The coastal and freshwater wetlands of Europe support internationally important numbers of waterbirds in winter (Kershaw & Cranswick 2003, Rehfisch et al. 2003, Collier et al. 2005) with many sites designated as Special Protection Areas owing to their significance for these species (Stroud et al. 2001). However, many important sites are highly urbanized, with habitat having been lost to industry, housing, harbour developments and barrage schemes (Davidson et al. 1991, Burton et al. 2006, Burton in press). With these developments, there has been increased disturbance from, for example, construction work itself, road and rail traffic, and also increased and varied recreational use of wetland sites. Recreational use may include water-based activities such as sailing, water-skiing, jet-skiing and windsurfing, as well as walking, dog-walking, cycling and trail-biking (Davidson & Rothwell 1993).
The effects of these activities on waterbirds have been the subject of considerable study, with research often focused on measuring the behavioural responses shown by individuals to different disturbance stimuli (e.g.

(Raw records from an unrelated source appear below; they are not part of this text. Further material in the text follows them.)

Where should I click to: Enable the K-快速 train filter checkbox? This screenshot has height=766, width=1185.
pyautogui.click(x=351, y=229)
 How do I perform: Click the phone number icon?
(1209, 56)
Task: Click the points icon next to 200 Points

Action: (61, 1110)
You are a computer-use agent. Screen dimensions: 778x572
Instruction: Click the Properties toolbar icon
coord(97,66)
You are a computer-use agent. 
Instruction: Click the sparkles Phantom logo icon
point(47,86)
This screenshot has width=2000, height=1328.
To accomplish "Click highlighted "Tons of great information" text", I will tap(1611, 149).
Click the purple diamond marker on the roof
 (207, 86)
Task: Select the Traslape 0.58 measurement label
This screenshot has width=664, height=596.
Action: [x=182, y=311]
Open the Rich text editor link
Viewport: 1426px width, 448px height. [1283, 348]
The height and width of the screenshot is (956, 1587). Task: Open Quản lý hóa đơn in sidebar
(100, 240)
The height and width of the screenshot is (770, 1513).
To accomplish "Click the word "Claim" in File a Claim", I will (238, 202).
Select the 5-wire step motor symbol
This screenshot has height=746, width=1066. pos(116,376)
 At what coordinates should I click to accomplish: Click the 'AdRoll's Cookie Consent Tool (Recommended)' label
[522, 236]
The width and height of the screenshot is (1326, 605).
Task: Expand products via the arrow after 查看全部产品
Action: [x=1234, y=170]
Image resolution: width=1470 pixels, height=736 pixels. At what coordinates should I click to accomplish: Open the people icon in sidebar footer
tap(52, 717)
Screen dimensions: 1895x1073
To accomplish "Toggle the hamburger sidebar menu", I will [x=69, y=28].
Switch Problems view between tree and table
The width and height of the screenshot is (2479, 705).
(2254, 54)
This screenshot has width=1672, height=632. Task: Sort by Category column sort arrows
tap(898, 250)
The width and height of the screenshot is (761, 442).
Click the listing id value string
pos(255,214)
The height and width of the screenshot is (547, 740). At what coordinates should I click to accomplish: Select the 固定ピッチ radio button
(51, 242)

Burger 1981, Roberts & Evans 1993, Smit & Visser 1993, Fitzpatrick & Bouchez 1998, Triplet et al. 1998, 2001, Mathers et al. 2000, Lafferty 2001a, 2001b, Thomas et al. 2003). Such studies may provide information on, for example, the proportions of different activities causing disturbance, the distances at which different species take flight, or the time taken for birds to return to a site or resume foraging, though, as noted recently, the level of response shown may depend on the stress that individuals are under (Triplet & Gembarski 2001, McGowan et al. 2002, Stillman & Goss-Custard 2002, Beale & Monaghan 2004). Nevertheless, such information, particularly in relation to the frequency of disturbance, may help to indicate whether individual fitness (e.g. body condition, survival) is potentially impacted by disturbance and in this way help in the development of modelling studies to predict impacts on local populations (West et al. 2002, Goss-Custard et al. 2006, Stillman et al. 2006). Alongside such modelling studies, there is still a need for empirical evidence that disturbance may actually impact bird populations (Hill et al. 1997).
Often, information about the potential impact of human presence is required from a site perspective, for instance by those monitoring the status of sites designated for their waterbird interest. At this level, information may initially just be needed on whether the distributions of birds within a site are affected by particular human activities.
Here, I describe and evaluate an approach that has been used to investigate the spatial effects of human disturbance, whereby the presence of features in the landscape associated with disturbance is used as a surrogate. The premise of these studies is that the abundance, presence/absence or behaviour of birds will vary spatially in relation to certain landscape features because they act as sources of human disturbance. This paper first describes case studies that demonstrate the limitations of the basic inference (i.e. that disturbance influences patterns of waterbird distribution or behaviour) and then how investigations might be strengthened through consideration of other factors that might also explain spatial variation in species abundance or behaviour and temporal changes in species’ responses. The case studies focus on waterbirds, though the approach has been used for other taxa. The limitations of the aim and scope of the approach, as well as its potential role as a preliminary step for further more detailed analyses are discussed.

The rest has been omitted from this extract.